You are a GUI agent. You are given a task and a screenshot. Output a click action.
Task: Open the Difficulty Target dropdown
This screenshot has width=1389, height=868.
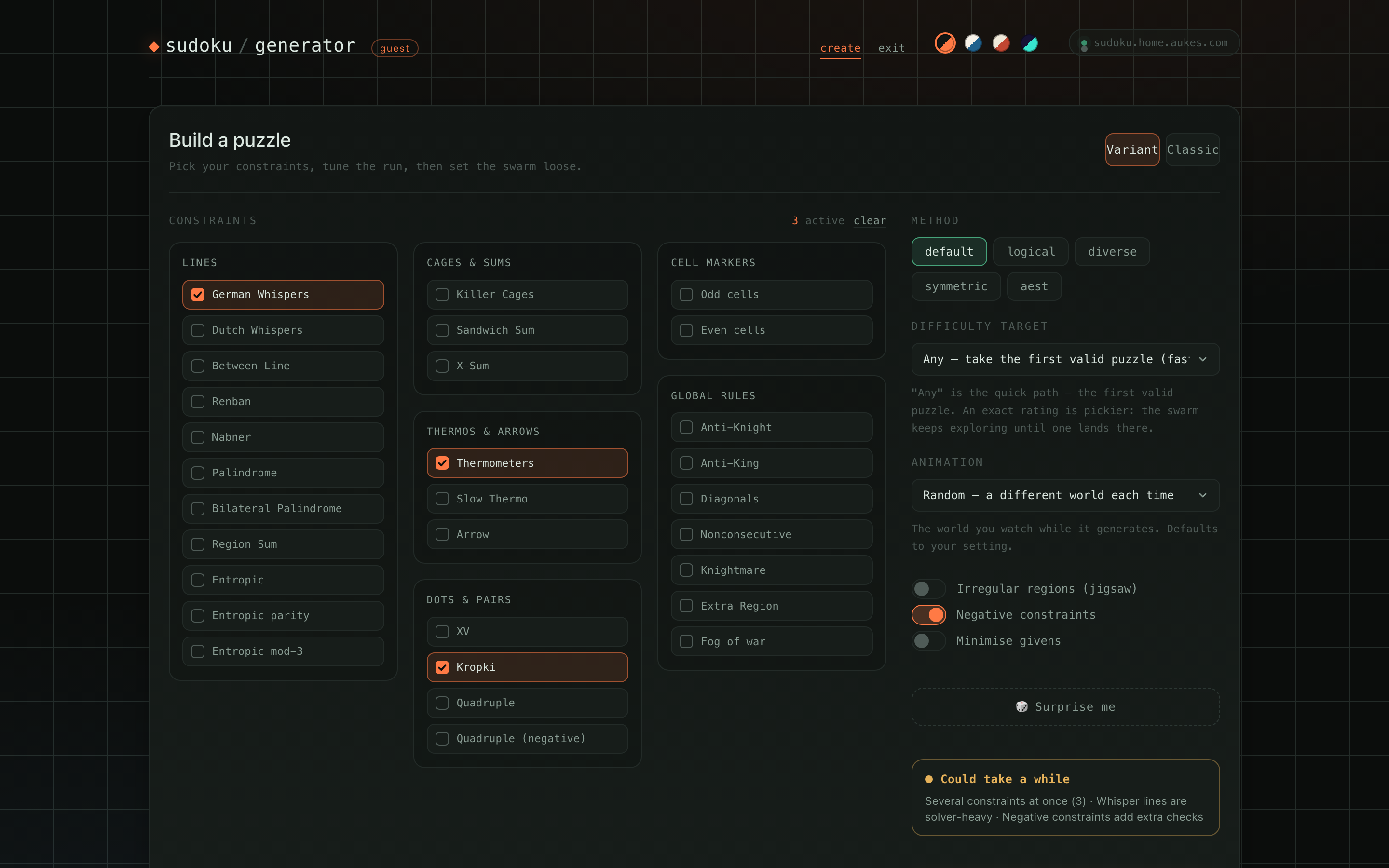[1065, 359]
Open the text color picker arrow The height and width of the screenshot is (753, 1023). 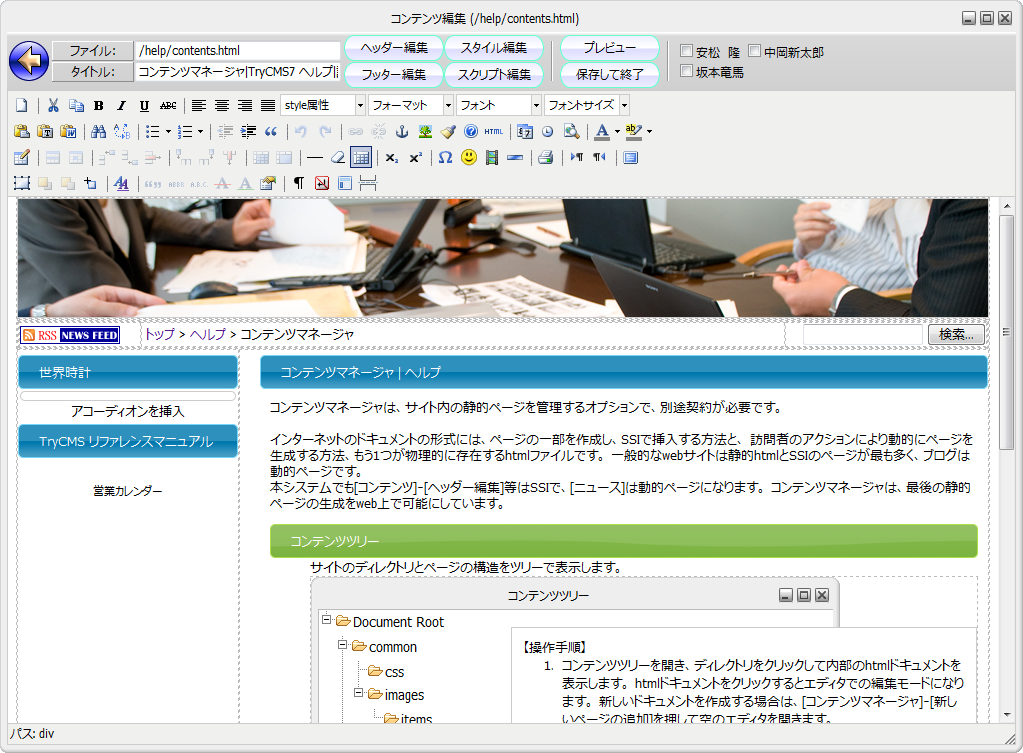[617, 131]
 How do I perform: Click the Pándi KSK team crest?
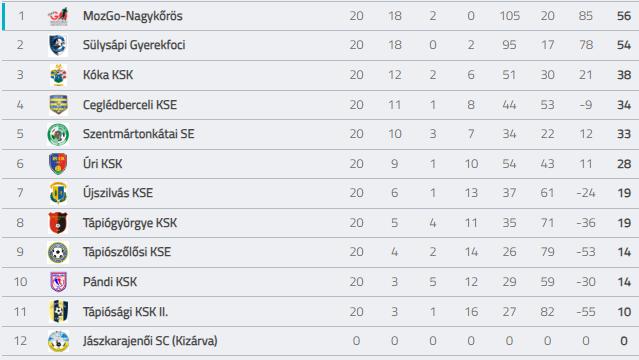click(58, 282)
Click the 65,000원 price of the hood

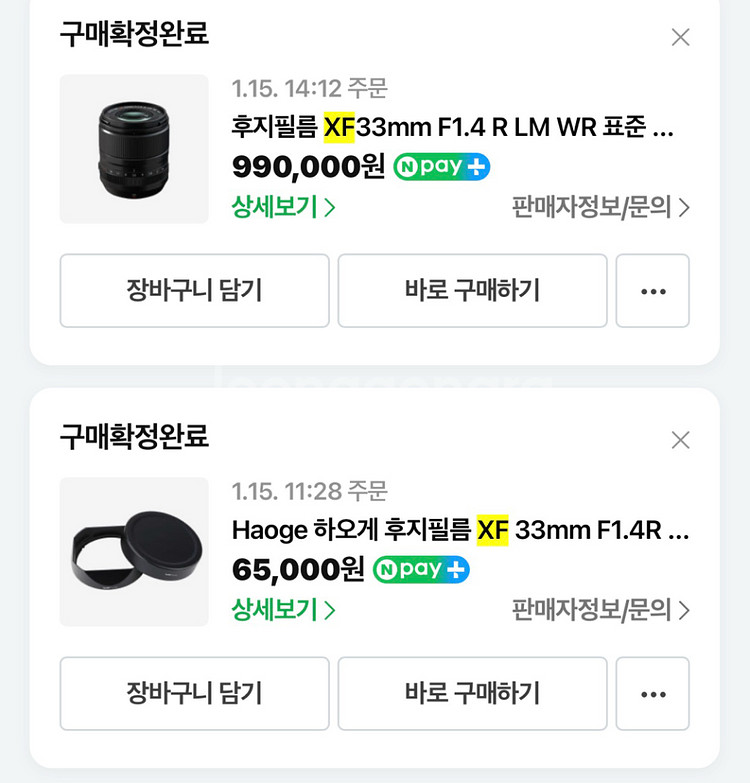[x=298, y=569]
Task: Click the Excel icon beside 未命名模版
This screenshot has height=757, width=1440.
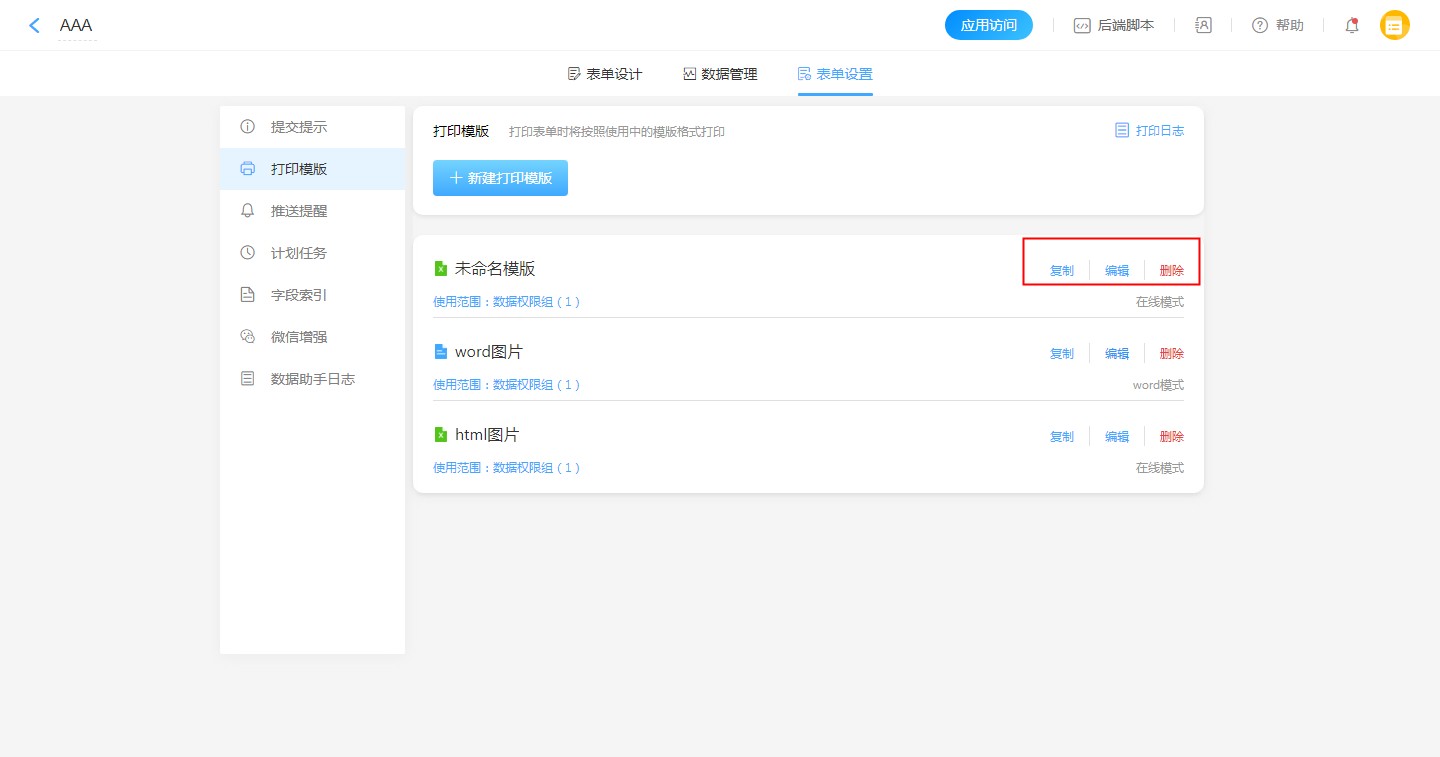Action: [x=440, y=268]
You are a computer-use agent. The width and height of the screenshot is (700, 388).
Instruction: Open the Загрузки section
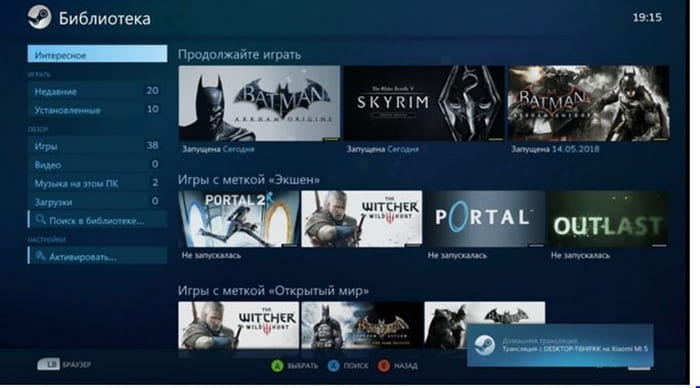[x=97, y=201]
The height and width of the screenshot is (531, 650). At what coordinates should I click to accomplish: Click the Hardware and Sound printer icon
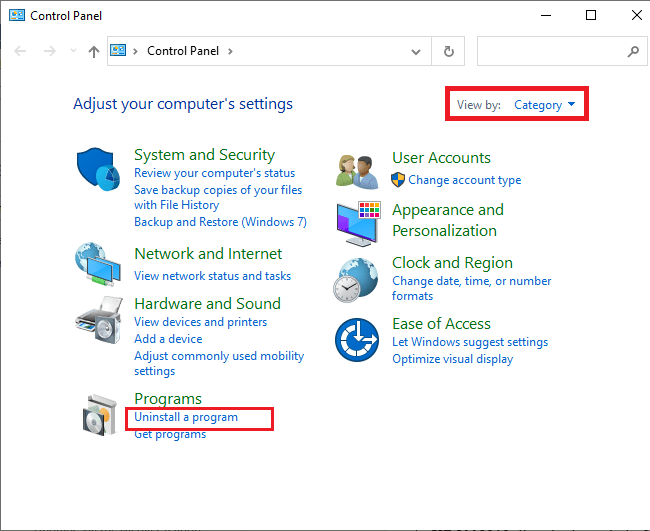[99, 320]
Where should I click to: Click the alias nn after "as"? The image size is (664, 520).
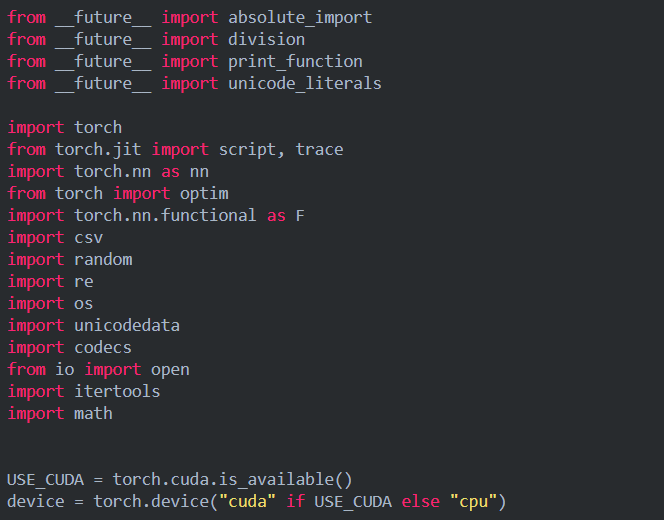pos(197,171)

# TASK INSTRUCTIONS:
Can you write out everything from the line containing "How do I perform: Click" down to the end of the records again, substituting "screen capture" for every "screenshot" and leaving the pictures out?

# EXERCISE ANSWER:
 How do I perform: Click the Pándi KSK team crest?
click(58, 282)
Click the 65,000원 price of the hood

[x=298, y=569]
Task: Click the Excel icon beside 未命名模版
This screen capture has height=757, width=1440.
Action: [x=440, y=268]
You are a computer-use agent. The width and height of the screen capture is (700, 388).
Instruction: Open the Загрузки section
[x=97, y=201]
The height and width of the screen capture is (531, 650). At what coordinates should I click to accomplish: Click the Hardware and Sound printer icon
[99, 320]
Where should I click to: Click the alias nn after "as"? The image size is (664, 520).
pos(197,171)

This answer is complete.